- Championship
- Finale
- Brentford-Fulham (1-2)
Joe Bryan, héros inattendu de Fulham
Auteur d'un doublé en prolongation contre Brentford lors de de la finale des barrages d'accession à la Premier League, Joe Bryan a offert la première division à Fulham. Une récompense géniale pour le latéral anglais, longtemps rongé par son anxiété et aujourd'hui en paix avec ses angoisses.
Est-ce la tonne de lecture qu’il a bouffée pendant le confinement qui lui a donné l’inspiration, au moment de frapper le coup franc directement pour l’ouverture du score alors que tout le monde s’attendait à un centre habituel ? Est-ce le rituel du footing et ses exploits de coureur de fond (onze kilomètres en 43 minutes, cinq en dix-sept et vingt secondes) qu’il s’est envoyé durant cette période de repos imposé qui lui ont permis d’avoir l’énergie nécessaire pour réaliser le break, à la fin de la prolongation ?
Peu importe, en réalité. Au lendemain de sa victoire en finale de barrages contre Brentford, Fulham a simplement envie de remercier Joe Bryan. Grâce à lui et son doublé ayant débloqué une partie cadenassée, les supporters vont pouvoir applaudir leur équipe au plus haut niveau. À savoir en Premier League, une saison après en avoir été éjectée.
Le ballon, oui mais…
Attention : que personne ne dise à Bryan qu’il est quelqu’un de bien, suite à son seul bon match. Car s’il y a bien quelque chose qu’il ne supporte pas dans son sport, c’est d’être « jugé en tant que personne uniquement via les performances sur le terrain » . Au travers d’une interview accordée dans The Athletic, le latéral met ainsi le doigt sur la relativité du football au sein de la société.
Et de saluer les actes extra-sportifs de certains de ses confrères, comme celle de Marcus Rashford : « Les gens reconnaissent enfin que les footballeurs ne sont pas tous des têtes de nœud. Beaucoup d’entre eux sont des gens bien, avec du cœur et de la morale. Il est agréable d’observer les gens prendre des initiatives, d’utiliser leur popularité pour changer et faire le bien en dehors du foot. »
Pas dépressif, seulement angoissé
Chacun l’aura compris : avant d’être un athlète, Bryan est un mec réfléchi. Un type qui se pose des questions, parfois trop. Quand il débarque chez les Cottagers en 2018 pour ses premières apparitions dans l’élite, l’Anglais formé à Bristol et passé par Bath City ou Plymouth Argyle avait en effet du mal à se stabiliser psychologiquement. « Dans le passé, j’ai lutté avec mes propres combats. Certains jours, je n’avais pas envie de sortir du lit » , confie-t-il. Pour s’en sortir, le gaucher ne s’est pas armé d’antidépresseurs mais a simplement utilisé le meilleur médicament 100% naturel : la parole, notamment avec un neuroscentifique du club (Vincent Walsh) devenu psychologue pour l’occasion et qui lui a appris à accepter ses failles mentales.

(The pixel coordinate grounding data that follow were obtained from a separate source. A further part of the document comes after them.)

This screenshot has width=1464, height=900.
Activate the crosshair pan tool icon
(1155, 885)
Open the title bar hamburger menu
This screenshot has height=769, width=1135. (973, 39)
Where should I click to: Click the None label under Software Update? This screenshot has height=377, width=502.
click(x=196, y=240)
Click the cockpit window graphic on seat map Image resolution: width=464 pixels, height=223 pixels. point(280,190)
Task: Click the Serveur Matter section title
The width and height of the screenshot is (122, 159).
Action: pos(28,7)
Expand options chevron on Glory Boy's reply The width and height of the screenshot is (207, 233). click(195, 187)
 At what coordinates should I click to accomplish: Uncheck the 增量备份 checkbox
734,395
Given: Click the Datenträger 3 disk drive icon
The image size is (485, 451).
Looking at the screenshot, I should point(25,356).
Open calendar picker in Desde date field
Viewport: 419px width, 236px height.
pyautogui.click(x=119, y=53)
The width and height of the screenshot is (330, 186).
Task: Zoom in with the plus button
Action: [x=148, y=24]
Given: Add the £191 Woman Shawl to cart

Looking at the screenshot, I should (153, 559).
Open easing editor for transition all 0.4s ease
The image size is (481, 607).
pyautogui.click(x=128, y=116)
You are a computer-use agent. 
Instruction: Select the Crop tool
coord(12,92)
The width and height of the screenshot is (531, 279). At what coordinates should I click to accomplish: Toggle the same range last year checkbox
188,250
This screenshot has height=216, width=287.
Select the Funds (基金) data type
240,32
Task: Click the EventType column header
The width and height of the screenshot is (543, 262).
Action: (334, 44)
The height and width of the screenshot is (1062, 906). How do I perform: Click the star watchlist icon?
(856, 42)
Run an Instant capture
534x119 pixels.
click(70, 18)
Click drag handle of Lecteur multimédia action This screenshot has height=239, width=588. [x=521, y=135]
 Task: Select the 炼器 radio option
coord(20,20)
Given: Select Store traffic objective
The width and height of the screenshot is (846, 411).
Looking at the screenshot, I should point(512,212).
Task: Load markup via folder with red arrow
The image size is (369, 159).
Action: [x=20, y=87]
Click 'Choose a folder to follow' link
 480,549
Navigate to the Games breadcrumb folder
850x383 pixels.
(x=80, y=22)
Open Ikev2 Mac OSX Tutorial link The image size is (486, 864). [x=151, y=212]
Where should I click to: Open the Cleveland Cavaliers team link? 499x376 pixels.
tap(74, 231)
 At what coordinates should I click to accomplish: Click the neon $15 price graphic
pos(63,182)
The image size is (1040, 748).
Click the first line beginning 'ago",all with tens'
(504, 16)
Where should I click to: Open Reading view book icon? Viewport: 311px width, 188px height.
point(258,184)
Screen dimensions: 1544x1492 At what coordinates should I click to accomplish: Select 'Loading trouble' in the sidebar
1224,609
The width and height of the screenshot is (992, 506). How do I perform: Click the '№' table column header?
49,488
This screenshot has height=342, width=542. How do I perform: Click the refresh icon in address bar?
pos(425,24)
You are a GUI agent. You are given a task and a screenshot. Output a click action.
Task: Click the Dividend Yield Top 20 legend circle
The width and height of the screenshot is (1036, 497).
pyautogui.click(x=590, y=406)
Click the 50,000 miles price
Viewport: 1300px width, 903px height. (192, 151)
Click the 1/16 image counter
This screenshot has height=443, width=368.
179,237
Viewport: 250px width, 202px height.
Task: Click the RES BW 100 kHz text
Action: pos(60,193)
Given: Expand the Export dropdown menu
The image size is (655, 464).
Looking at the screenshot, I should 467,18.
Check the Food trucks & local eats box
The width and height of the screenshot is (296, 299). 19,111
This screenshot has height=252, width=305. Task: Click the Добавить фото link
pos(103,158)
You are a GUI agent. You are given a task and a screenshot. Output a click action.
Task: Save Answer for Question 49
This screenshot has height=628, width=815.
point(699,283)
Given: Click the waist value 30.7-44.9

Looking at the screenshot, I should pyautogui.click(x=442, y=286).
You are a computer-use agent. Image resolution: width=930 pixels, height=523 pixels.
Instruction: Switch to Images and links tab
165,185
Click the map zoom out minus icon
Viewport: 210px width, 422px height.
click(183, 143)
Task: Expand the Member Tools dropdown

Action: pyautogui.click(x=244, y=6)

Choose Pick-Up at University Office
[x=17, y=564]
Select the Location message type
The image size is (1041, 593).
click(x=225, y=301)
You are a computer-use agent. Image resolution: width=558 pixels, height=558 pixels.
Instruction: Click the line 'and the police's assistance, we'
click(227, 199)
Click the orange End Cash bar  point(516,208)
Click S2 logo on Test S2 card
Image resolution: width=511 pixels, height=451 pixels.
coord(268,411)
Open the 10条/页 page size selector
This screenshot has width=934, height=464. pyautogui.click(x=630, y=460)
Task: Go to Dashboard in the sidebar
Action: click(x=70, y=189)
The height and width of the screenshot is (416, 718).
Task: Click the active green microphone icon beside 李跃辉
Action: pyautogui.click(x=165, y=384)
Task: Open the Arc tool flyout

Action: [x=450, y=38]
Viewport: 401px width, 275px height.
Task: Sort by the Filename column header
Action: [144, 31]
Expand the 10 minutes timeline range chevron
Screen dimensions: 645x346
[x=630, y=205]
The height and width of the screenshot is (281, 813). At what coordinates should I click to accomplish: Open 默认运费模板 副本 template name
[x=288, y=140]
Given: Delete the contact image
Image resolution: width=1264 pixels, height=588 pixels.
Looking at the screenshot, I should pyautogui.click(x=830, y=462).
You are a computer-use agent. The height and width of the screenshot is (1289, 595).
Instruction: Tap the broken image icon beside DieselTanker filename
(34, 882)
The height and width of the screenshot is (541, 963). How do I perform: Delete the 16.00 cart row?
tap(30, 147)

« Nous sommes des hommes, il est normal de parler. Il est normal d’être vulnérable, il est normal d’être faible, pose le héros de ce mardi. J’ai eu quatre ou cinq séances avec Vin, à la fin de cette saison. C’est comme ici avec notre interview, vous êtes juste assis et vous discutez. « Pourquoi est-ce que je me sens comme ça ? Que se passe-t-il dans ma vie ? » Ce n’est pas une dépression clinique, c’est de l’anxiété influencée par des facteurs environnementaux. L’éloignement de la famille, une blessure grave… Des choses comme ça. »
Un travail (presque) comme un autre
Un travail sur soi qui lui a permis de devenir plus fort, et de remettre Fulham sur la voie de la première division. Un individu en forme dans sa tête et épanoui loin d’une pelouse, c’est en général un footeux plus à l’aise dans ses pompes à crampons et convaincant avec un ballon. Dès lors, pas étonnant que le bonhomme ait pu enchaîner 46 rencontres de Championship en 2019-2020 avant son petit exploit. Même si des crises de panique surviennent encore (chez le barbier, par exemple), Bryan sait désormais comment les maîtriser.
Malgré tout, il arrive toujours au Britannique de lutter pour « sortir du lit. Certains jours, avant le coup d’envoi à 15 heures, je veux être n’importe où mais pas jouer au foot. Tout comme certaines personnes peuvent travailler sur un chantier, et se dire :« Putain, je ne veux pas être ici aujourd’hui ». » Seul remède : parler… pour, ensuite, avoir les idées claires devant l’adversaire. Ou devant le but. Fin de chantier réalisé avec succès, début d’un autre un peu plus élevé mi-septembre. Peut-être pas avec un doublé, mais sans anxiété.